Recours indemnitaire : Le maintien en hébergement d’urgence considéré comme un trouble dans les conditions d’existence
· Date de publication : 03/03/2026
Droit au logement
Droit au logement opposable (DALO)
Mme A se pourvoit en cassation contre le jugement du 12 septembre 2024 par lequel le tribunal administratif de Paris a rejeté sa demande tendant à la condamnation de l’Etat à l’indemniser du préjudice résultant pour elle de son absence de relogement.
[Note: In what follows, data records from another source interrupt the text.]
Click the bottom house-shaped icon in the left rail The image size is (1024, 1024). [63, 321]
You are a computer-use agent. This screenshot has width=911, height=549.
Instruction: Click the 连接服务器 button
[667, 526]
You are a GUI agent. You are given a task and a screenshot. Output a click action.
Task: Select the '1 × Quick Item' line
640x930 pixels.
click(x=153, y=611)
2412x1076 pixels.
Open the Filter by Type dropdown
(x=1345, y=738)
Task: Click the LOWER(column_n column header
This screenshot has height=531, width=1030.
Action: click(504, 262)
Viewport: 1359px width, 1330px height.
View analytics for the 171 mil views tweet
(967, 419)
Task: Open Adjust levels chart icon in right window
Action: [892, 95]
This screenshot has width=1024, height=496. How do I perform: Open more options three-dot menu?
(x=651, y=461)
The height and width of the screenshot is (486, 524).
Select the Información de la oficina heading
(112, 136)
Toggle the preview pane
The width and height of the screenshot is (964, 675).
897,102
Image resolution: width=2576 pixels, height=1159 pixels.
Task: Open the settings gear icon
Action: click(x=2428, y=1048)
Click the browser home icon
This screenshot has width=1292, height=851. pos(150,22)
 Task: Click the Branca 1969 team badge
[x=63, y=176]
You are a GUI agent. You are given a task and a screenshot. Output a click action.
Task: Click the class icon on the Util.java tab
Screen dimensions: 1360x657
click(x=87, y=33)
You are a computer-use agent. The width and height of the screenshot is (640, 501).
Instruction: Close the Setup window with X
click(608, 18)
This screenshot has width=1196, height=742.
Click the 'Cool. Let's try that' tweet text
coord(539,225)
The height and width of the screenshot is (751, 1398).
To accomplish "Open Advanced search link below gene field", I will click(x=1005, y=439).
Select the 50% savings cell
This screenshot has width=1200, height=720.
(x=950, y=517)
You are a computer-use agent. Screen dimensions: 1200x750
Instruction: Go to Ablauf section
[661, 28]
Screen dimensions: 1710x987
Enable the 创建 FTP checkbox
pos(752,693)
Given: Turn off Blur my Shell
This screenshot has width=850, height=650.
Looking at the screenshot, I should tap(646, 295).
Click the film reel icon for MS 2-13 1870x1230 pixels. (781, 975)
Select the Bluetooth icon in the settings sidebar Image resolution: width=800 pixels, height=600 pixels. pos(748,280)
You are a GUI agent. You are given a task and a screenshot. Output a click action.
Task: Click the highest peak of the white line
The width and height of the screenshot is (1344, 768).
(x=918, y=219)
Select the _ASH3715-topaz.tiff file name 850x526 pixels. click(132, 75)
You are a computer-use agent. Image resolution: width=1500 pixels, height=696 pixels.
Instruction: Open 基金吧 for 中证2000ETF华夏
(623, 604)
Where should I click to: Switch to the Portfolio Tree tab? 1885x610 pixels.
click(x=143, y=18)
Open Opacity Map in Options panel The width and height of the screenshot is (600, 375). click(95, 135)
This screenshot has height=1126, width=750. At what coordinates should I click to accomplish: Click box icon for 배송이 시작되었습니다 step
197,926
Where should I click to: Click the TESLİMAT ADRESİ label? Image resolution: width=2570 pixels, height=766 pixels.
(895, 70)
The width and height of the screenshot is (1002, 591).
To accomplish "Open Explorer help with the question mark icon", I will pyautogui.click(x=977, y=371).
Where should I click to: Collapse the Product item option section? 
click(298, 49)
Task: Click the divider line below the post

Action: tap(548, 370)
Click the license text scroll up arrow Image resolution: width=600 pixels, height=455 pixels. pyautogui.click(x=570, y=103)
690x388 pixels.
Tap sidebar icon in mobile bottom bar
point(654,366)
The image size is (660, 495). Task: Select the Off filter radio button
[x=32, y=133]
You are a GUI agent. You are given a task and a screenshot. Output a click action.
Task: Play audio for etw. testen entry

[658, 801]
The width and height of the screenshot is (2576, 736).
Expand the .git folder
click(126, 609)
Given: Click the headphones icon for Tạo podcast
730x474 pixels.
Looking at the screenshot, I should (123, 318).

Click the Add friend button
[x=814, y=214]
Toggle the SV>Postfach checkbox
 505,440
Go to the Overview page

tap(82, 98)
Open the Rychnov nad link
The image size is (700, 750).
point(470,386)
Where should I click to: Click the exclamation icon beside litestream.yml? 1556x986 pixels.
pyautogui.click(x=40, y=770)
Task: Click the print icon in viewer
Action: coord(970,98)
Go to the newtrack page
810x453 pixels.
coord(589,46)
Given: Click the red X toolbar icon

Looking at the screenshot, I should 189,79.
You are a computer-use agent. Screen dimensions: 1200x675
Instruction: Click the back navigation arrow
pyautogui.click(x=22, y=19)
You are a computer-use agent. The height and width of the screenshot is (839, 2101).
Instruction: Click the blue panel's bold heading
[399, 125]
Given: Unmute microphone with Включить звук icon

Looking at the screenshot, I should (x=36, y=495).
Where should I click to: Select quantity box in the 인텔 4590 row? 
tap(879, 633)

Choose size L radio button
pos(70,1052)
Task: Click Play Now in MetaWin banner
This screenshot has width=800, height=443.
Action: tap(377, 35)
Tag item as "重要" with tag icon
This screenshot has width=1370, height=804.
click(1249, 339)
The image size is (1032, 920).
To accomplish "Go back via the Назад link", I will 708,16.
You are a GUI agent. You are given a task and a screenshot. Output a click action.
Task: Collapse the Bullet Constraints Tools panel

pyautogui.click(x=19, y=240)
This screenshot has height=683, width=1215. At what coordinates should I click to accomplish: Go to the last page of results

Elle a en effet été reconnue prioritaire et devant être relogée d’urgence par une décision de la commission de médiation du 7 septembre au motif qu’elle était hébergée de façon continue depuis plus de six mois dans une structure d’hébergement social (L. 441-2-3, CCH).
En première instance, le TA a rejeté la demande de madame au motif qu’elle « n’établissait pas l’inadaptation à ses capacités financières ou à ses besoins du logement dans lequel elle continuait d’être hébergée ».
Le Conseil d’Etat annule cette décision, rappelant qu’il est constant que « ce logement, quelles qu’en soient les caractéristiques, relevait d’un centre d’hébergement d’urgence ». Il condamne l’Etat à verser la somme de 2 500 euros à madame.